==== Text shown ====

# The most WONDERFUL thing happened today!



## frazzlehead (Aug 23, 2005)

For my birthday, my wonderful husband gave me a $20 gift certificate for my LYS. Today I had a chance to go in there and wander around and find something to spend my money on ... some new circulars for a project I want to do from Knitty (Ice Queen - I got this amazing yarn that'll be perfect for it at the thrift store, believe it or not!), more row counters (always need those), and some lovely purple merino silk blend rovings to spin up.

As I was standing there pondering knitting notions, I heard a conversation between the shopkeeper and a lady. The lady said "oh, and I have this Ashford wheel ... I've had it for 15 years figuring I'd learn to spin, but I haven't, and I figure it's time to sell it. Could I sell it here, maybe?"

Well, you can bet your boots I spoke up right then!

"A wheel?? Did you say you have a wheel for sale?"

I explained I've got my PVC Babe but have been coveting a wooden one for awhile, but I've only got a bit of money to spend so I was looking for a used one.

"Well, how much have you got?"

I told her I had $150, totally figuring that'd be way too low. 

Her eyes got big - it was more than she thought she'd get for it, clearly!

The shopkeeper and I asked her some questions to figure out which model of Ashford it was, and we weren't quite sure, but it was either the Traddy or the Traveller. Even knowing that new these go for $400 or so, she was quite happy to make the deal with me, and I picked it up this afternoon!

It *is* the Traveller - which is EXACTLY the wheel I wanted! I wanted a castle wheel (I just love 'em, the look, and the space, and ... I dunno, they just suit me. Maybe it's from working on a Babe for so long!) ... she was THRILLED to have it go to someone so excited (I swear I was bouncing in my seat on the way home, this is just the cooooolest thing to have happen!) and the yarn store lady thought it was just awesome that we were both happy! Way cool!

The wheel was bought brand new and never used. It's sat, untouched, for 15 years in a corner, just looking pretty.

A good coat of Old English lemon oil on all the pieces (it'll need another coat or two, the wood's a bit thirsty - we have a very dry climate, so we're quite accustomed to that kind of maintenance), some penetrating oil squirted on the bearings, a new drive band (the original had disappeared somewhere, and a hunk of this ... whatever it is that works really well for weaving warp ... seems to be working great), and it's treadling smoothly!

==== Dataset excerpts ====

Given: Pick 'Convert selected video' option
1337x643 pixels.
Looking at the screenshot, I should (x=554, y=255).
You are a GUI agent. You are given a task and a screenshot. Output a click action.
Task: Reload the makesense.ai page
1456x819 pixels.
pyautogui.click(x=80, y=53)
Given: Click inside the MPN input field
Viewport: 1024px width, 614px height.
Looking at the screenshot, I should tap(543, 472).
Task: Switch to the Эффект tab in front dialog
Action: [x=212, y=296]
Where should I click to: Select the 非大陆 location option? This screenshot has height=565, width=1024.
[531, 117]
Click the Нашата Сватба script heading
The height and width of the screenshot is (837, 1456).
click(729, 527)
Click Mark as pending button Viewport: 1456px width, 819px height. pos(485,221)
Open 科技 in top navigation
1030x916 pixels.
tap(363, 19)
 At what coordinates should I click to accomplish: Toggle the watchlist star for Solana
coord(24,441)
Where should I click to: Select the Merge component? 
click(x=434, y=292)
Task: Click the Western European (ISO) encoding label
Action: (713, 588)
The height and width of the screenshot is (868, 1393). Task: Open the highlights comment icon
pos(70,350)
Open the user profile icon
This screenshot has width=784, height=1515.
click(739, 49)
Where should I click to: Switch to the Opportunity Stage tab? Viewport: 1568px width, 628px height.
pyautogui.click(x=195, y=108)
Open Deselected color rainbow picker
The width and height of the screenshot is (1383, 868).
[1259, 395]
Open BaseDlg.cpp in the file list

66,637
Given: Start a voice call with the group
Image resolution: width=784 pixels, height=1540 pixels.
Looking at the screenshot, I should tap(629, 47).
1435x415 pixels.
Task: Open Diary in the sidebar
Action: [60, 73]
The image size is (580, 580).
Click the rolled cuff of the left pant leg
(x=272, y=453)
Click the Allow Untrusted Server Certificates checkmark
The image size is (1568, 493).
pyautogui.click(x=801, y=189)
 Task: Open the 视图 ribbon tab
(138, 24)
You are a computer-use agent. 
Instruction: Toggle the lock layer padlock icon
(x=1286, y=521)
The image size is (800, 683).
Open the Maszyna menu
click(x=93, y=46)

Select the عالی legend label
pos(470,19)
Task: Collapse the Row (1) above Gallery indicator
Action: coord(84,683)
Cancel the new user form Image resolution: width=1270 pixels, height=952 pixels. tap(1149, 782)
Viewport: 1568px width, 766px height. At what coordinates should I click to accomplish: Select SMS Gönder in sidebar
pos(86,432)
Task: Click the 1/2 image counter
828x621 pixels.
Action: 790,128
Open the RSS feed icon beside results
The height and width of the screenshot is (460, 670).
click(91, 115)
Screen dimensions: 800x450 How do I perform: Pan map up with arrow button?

====

> **Task 1**
In the post about buying the spinning wheel, why will the wheel need another coat or two of lemon oil? Answer in one to three sentences.
> **Task 2**
Resume the post about the spinning wheel, picking up right after its last sentence.

> **Exercise result 1**
The wood is a bit thirsty. The poster lives in a very dry climate, where that kind of maintenance is usual.

> **Exercise result 2**
I'm about to check the instructions on the Ashford site, then get some fibre and try this baby out ... I am sooooo excited!

So if you need something to feel happy about, I have enough happiness to share! Wherever you are, feel free to jump for joy right along with Frazzlehead!


----------



## gone-a-milkin (Mar 4, 2007)

Congratulations!  What a wonderful story.

(now you can become a wheel snob...) j/k!!


----------



## ~NY_Cowgirl~ (Sep 25, 2007)

Congrats!!! we need pictures!!!!


----------



## FairviewFarm (Sep 16, 2003)

What a wonderful twist of fate that both of you were in the yarn shop at the same time. But even more wonderful is your offer being accepted. I've had a few (and far between) events happen like that in my life. I've come away knowing it was meant to be. I'm looking forward to pictures of your new wheel and the yarn you'll be producing on it.


----------



## mamajohnson (Nov 27, 2002)

Congrats! That is just awesome. You were in the right place at the right time... just wonderful!
:hobbyhors


----------



## frazzlehead (Aug 23, 2005)

I have it up and running! 

I got some of the Icelandic rovings out of the box (figuring it'd be best to start with something guaranteed to be easy to spin - and these are heavenly!) and ....










She is beautiful.










There's still some cigarette-smoke smell coming off of the wood, but that'll fade with time and a few more coats of lemon oil.  

The treadling motion is quite different from the Babe - on the Babe, I can actually use my heel to lift the treadle (I can often start the wheel from the 10 or 11 o'clock positions just with my foot) ... but that doesn't work on the Traveller. The spokes of the wheel are closer though so giving them a push by hand is easy enough.

Helpful hints most welcome from all you Ashford fans!


----------



## ~NY_Cowgirl~ (Sep 25, 2007)

*GASP* it's sooo beautiful!!!!!!!! I am drooling....


----------



## Marchwind (May 10, 2002)

How wonderful!!! Isn't it funny how these things work out? Great story and you will have many, many happy years of spinning.


----------



## Humburger (Sep 13, 2007)

How exciting! That is absolutely beautiful! What a deal!


I have an Ashford Traditional wheel and their Rigid Heddle Loom. I just love Ashford stuff.


----------



## Mrs. Homesteader (May 10, 2002)

I am thrilled for you. It is a gorgeous wheel and what a neat way to get it!!


----------



## 7thswan (Nov 18, 2008)

Very happy for you, your floors are beautiful too.


----------



## Katherine in KY (May 11, 2002)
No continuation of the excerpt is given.